Nearly 200 years after its disappearance on the British coast, the species of the « Great Auk » could come back to life since geneticists want to revive this bird which has already been one of the inhabitants of the Earth for thousands of years. years, and who disappeared in 1844.
It was on the Atlantic coasts, from the British coast to Iceland and from the Canadian coasts to those of the eastern United States, that the « great auk » lived, a species which saw its last representative disappear in July 1844. A little less than 200 years after the disappearance of the one who populated the Earth for thousands of years, geneticists want to reintroduce among living species this bird, one meter high, with a white spot on its head and a hooked beak, which lived in the water and only came out to reproduce.
It was hunting that got the better of the species, despite the fact that as early as the 16th century, attempts to control the activity were launched in the face of the rapid decline of the great auk population. The failed attempts to restrict hunting led to the last of the great auks being killed in July 1844, on the small island of ‘Warrior Stack’, Scotland.

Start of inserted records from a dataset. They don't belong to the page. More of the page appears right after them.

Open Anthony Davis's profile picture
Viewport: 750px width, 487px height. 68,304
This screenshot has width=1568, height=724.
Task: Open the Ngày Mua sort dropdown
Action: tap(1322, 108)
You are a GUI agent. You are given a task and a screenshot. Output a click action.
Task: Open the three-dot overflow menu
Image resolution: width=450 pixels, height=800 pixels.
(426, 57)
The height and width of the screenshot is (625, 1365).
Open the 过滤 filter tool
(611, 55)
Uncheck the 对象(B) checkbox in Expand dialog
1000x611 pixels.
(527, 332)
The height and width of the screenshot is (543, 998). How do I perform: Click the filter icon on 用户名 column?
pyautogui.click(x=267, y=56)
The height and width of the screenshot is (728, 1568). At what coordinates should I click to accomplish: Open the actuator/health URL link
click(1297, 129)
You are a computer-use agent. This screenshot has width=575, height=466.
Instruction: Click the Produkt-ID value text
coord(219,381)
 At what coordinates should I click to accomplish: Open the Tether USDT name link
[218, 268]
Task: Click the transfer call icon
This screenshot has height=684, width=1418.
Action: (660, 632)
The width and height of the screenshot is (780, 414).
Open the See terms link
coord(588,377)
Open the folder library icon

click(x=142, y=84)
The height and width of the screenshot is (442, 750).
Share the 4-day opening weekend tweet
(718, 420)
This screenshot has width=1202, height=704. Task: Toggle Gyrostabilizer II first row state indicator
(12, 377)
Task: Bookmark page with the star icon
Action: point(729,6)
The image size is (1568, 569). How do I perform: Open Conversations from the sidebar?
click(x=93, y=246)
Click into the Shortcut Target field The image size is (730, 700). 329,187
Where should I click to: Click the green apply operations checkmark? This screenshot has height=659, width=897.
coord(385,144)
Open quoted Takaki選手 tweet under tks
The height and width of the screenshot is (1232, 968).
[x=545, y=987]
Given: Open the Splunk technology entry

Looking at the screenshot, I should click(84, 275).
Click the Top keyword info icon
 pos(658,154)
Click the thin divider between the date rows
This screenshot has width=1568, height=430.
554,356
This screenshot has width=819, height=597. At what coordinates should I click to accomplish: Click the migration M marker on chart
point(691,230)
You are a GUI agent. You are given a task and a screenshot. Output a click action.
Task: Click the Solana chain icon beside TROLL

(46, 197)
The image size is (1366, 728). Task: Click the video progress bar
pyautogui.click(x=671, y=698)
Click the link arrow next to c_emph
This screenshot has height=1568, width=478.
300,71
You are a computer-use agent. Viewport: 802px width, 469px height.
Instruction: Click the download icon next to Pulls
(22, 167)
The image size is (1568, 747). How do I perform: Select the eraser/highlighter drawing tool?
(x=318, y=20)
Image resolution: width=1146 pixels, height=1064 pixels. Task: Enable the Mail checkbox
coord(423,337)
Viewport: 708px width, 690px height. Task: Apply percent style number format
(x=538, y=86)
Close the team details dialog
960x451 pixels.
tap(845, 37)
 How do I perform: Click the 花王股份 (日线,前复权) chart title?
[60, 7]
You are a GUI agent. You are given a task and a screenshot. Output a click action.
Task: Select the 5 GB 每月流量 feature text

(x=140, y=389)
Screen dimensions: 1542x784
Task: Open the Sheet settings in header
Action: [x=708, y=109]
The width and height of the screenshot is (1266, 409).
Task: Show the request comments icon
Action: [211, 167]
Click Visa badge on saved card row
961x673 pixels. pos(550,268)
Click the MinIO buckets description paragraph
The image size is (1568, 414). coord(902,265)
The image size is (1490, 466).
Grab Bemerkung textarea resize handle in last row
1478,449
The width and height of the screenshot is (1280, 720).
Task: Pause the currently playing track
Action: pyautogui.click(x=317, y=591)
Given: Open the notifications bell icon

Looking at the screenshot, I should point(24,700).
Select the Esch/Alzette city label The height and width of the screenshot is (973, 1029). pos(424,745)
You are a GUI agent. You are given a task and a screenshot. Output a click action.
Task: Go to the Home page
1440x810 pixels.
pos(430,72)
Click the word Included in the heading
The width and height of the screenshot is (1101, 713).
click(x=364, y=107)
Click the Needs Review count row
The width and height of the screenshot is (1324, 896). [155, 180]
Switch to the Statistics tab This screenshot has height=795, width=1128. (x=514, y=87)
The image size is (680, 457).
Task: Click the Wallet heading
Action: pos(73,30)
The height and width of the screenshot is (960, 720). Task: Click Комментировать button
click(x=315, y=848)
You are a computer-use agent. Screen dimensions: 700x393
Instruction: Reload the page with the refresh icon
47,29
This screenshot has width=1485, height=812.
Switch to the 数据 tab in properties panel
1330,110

It is perhaps because the species did not go extinct naturally that geneticists now want to carry out a » genetic rescue » the great auk, and other species that subsequently disappeared (one thinks, for example, of the mammoth, whose rehabilitation process has already begun). For the geneticists of Revive & Restore, it is thanks to the DNA of the bird that we will be able to reintroduce it on Earth. From fossils or preserved organs, scientists want to extract the genes of the great auk to reconstitute its genome, and fertilize the embryo of a little auk, the species that is closest to it. Once fertilized, the embryo will then be placed in a larger bird, which may or may not give birth to a great auk.